For awhile, the three monkeys lived in amity, Palee ruling the city as king with Sukreep acting as his regent. They treated their innumerable monkey subjects justly and maintained friendly relations with neighboring forest states. A dispute between Palee and Sukreep over the ownership of a woman, however, led to the flight of Sukreep and his exile in the forest, where at the beginning of this story he was patiently awaiting the coming of Phra Narai, who was to redress the injustice of which he had been the victim.

Across the strait from Longka and scores of leagues across the mainland at the other side of the great forest, the young Phra Ram grew up as heir to the throne of Ayutaya, his virtues testifying as clearly to his divine origin as his becoming green complexion. Only slightly less excellent than himself were his three brothers Lak, Phrot, and Satroot, and the sight of the four boys as they played in the flower garden of the palace, or learned to use the bow and the sword, or studied the arts of kingship and the secrets of the universe under their hermit tutors daily gladdened the heart of Ayutaya’s king. When in due course he came to manhood, Phra Ram was married to the lovely Nang Seeda, the daughter of the ruler of the neighboring city of Mitila, in a ceremony honored by the gods and celebrated by all men.

Now this young lady had a curious history. As Lakshmi, the celestial consort of Phra Narai, she had permitted herself to be born on earth in order to share the mortal adventures of her lord and chose as her parents Nang Monto and Totsagan. At the moment of her birth in Longka, she had uttered a cry defying the demons, and as it was predicted that she would be the cause of the death of Totsagan and the downfall of Langka, she had been cast adrift on the sea in a glass bowl. The gods and angels having protected the abandoned child, she had been found, nurtured, and educated as his own daughter by the childless king of Mitila. It is hardly necessary to add that Nang Seeda’s grace, beauty, and virtue surpassed by far those qualities of any other woman.

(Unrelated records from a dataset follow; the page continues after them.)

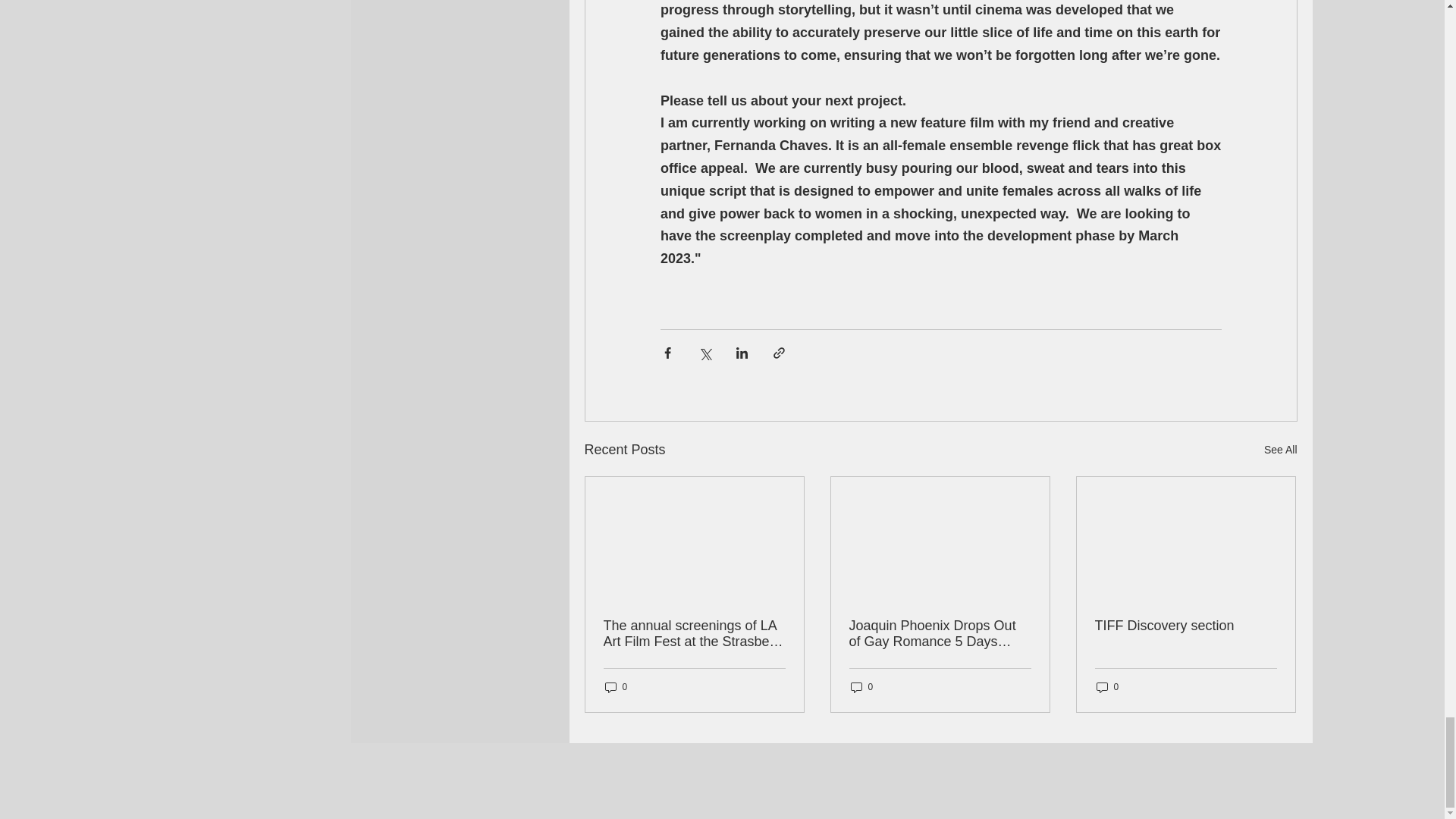
TIFF Discovery section (1185, 625)
0 (616, 687)
0 (1107, 687)
0 (861, 687)
See All (1280, 449)
Given the description of an element on the screen output the (x, y) to click on. 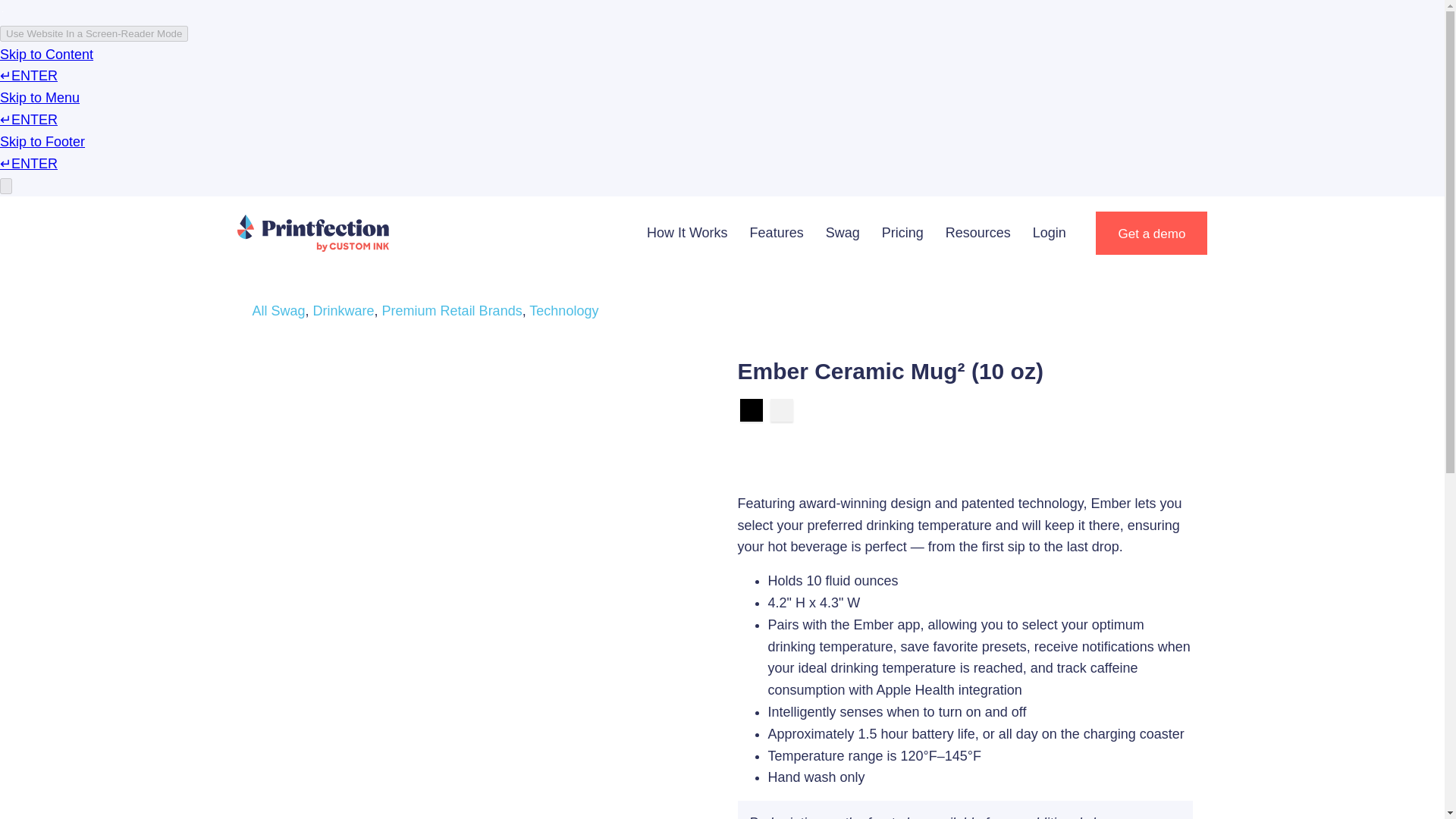
Swag (842, 232)
Login (1049, 232)
Features (776, 232)
Get a demo (1151, 232)
Resources (978, 232)
Pricing (902, 232)
How It Works (687, 232)
Given the description of an element on the screen output the (x, y) to click on. 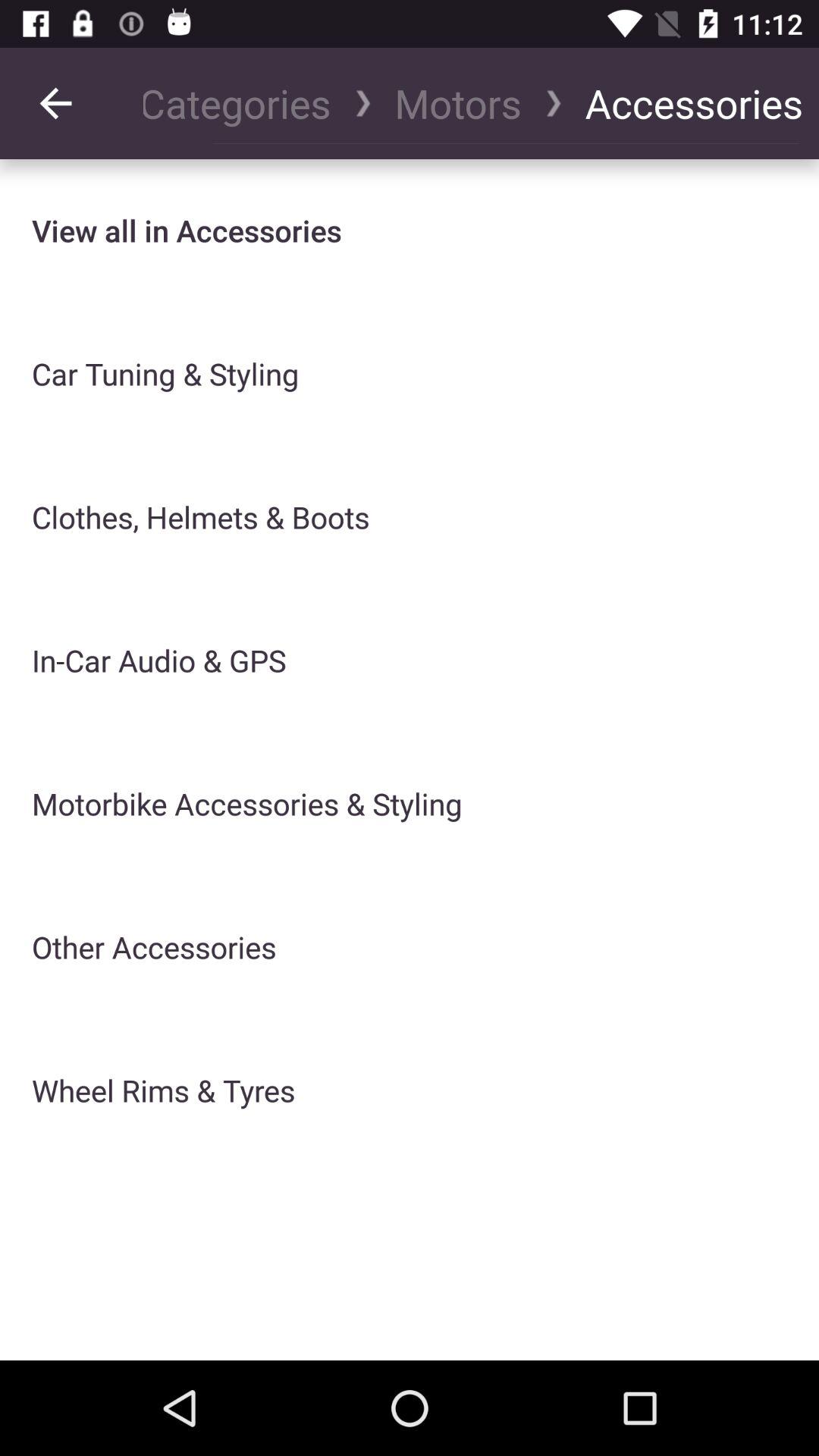
click other accessories item (153, 947)
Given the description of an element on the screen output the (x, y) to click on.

The marriage of the royal couple, less a joining of man and wife in wedlock that the union of sun and moon, cast an added luster over the city of Ayutaya, and it seemed at first that the Golden Age had been restored to the world. This almost universal happiness, however, was of short duration. The king was advanced in years by this time and announced his intention of relinquishing the throne in favor of Phra Ram. One of his wives, acting at the instigation of a hunchbacked and malevolent servant, demanded that he repay a debt of honor to her by placing her own son Phrot on the throne for fourteen years, banishing Phra Ram to the forest during this period. To his intense grief, the king was obliged to accede to her demands. Ram accepted the situation with equanimity. He tried to persuade Nang Seeda to remain in the palace, but when she insisted that it was a wife’s duty and privilege to share whatever hardships were her husband’s lot. Phra Ram yielded to her pleas and permitted her to accompany him. With the blessing of the dying king, the royal couple left the palace and, accompanied by Phra Lak, entered the forest.